== Text for analysis ==
Wait... here come the cyclists!  Go!  Go!  Goooooo!





And then, in 90 seconds, it was over.  But the spare bikes that went by next were pretty sweet too.



Lots of fun.  Lots of sun.  Great way to spend a Sunday afternoon!

- E

Tuesday, July 10, 2012

"Home"

E here.  I've been back in France for a whole three weeks now; L and the boys are still in Arizona and will be back this Sunday.  It's been strange being here without them, and strange but familiar being back in France after such an extended vacation back home. 

Home.

Where is home, exactly?  When we were making the decision to pull up our roots and move to France, we told ourselves that we'd be back home to visit once a year.  At the time it didn't occur to me that we have so many places to call home, that we would never be able to visit them all on a yearly basis. The geographic spread is impressive:

- L's family is in Arizona, Texas, and Kentucky, with a small contingent in Oklahoma

- My family is in Montreal and Virginia

- Our house and much of our hugely important family of incredible friends are in Portland, Oregon and Vancouver, Washington

- Add to that sizable friend contingents in the Washington, DC area, a dear group of my close friends in Durham, North Carolina, and a handful of L's childhood close friends in Albuquerque, New Mexico. 

And that's just naming the places where we have lots of people we love - dense concentrations of people who have played a huge role in our pasts, our present, and who will without a doubt continue to be hugely important to us in the future.  

I haven't done the math on the mileage between these places, but in any case the spread is impressive.  We pretty much hit most corners of the continent.  On one hand, it is a testament to our travels, to our amazing family and friends, and to the rich and ever-changing lives L and I lived before we met.  On the other hand, it means that we will never, ever succeed in going "home" every year. 

And while France does not yet feel like home (and I am not sure if it ever truly will), there are some parts of our neighborhood that are becoming more familiar, more home-like.  A new butcher has opened up, even closer than the ones we already have, and while I have only been in there 4 or 5 times since coming back, the men who work the counter are starting to recognize me as a regular.  I even got free merguez sausages the other day with my chicken breast.  My morning walk with the dogs has become so familiar that I know where to look for the snails as they cross the sidewalk in the morning, and can predict which dog/owner combinations I will run into depending on how early I actually get out of bed.  My bike ride to work is almost ritual now in its familiarity, and I can pretty much time my arrival to the minute.  The thumbtack that has been sitting on the concrete floor of our building's basement is still there, and I reflexively steer my bike around it every morning and evening.  Why I don't just pick it up is beyond me.

When L arrives this Sunday, I am hoping that at least a handful of things will feel comforting and familiar to her, too, but I am also well aware that after spending the last two months surrounded by family and friends, she may not be all that thrilled to be back here.  The apartment will probably feel even smaller than it is, and the transition from constantly being surrounded by loved ones to our rather solitary life here will probably be challenging for all of us.  Shortly after we arrived, a colleague told me that the first couple months in a new country are always tough, but at least you expect them to be.  The bigger challenge, he said, was the second and third waves of hard times that hit only when you feel like you might finally be settling in.  These waves of longing for the familiar are almost worse, because they creep up when you no longer expect them.  The good news is that we have some short excursions planned for the next few months that will hopefully help to remind us all of the awesome parts about living abroad, like the fact that London is a mere 2.5 hours (and 88 Euros) away, and that the quality/price ratio of wine, bread, and produce here is so much higher than in the States or Canada.  Or that we can visit the Louvre or wander down the banks of Seine anytime we want.  Or that we don't have to pay for gas, ever, because we have no car. 

A few steps forward, a couple of steps back... but hopefully we are moving in the right direction.

== Your instructions ==
Decide whether each statement agrees with the post about home, answering yes or no and quoting the words of the post that decide it. 1. L and the boys have already returned to France. 2. E rides a bike to work. 3. The family has to pay for gas.

[Collected data]
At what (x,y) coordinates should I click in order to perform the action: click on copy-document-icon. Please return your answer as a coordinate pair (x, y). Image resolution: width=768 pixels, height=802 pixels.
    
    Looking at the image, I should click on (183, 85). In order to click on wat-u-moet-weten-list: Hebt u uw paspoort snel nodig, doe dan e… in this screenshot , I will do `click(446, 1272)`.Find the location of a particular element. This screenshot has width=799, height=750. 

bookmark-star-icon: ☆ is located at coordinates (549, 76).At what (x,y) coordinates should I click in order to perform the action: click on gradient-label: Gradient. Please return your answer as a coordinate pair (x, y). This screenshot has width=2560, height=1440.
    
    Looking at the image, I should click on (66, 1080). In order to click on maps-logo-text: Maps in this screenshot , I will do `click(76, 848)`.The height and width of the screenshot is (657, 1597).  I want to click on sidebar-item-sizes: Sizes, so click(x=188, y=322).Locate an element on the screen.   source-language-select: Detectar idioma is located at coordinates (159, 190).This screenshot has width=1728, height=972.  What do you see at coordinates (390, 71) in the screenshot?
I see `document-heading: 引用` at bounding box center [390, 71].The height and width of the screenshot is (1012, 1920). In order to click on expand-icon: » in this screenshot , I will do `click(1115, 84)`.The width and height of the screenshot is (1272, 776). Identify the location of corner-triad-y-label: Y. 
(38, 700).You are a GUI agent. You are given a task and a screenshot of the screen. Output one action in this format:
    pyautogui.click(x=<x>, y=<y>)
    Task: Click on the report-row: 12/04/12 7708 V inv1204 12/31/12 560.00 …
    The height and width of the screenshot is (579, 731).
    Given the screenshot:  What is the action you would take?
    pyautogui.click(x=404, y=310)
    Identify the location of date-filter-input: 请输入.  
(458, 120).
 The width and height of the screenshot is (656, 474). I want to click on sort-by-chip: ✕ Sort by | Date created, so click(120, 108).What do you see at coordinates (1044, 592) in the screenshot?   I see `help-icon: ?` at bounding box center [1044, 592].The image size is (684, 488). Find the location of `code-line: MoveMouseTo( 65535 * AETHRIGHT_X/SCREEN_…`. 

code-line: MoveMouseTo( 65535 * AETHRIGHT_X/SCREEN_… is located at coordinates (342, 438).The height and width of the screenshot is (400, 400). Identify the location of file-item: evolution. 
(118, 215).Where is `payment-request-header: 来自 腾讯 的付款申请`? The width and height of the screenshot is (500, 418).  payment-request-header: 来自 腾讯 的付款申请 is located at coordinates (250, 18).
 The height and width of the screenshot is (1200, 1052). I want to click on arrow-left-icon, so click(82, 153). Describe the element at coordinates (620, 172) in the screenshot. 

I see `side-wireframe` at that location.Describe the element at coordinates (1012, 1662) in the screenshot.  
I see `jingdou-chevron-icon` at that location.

== Solution below ==
1. No: "L and the boys are still in Arizona and will be back this Sunday."
2. Yes: "My bike ride to work is almost ritual now in its familiarity"
3. No: "we don't have to pay for gas, ever, because we have no car."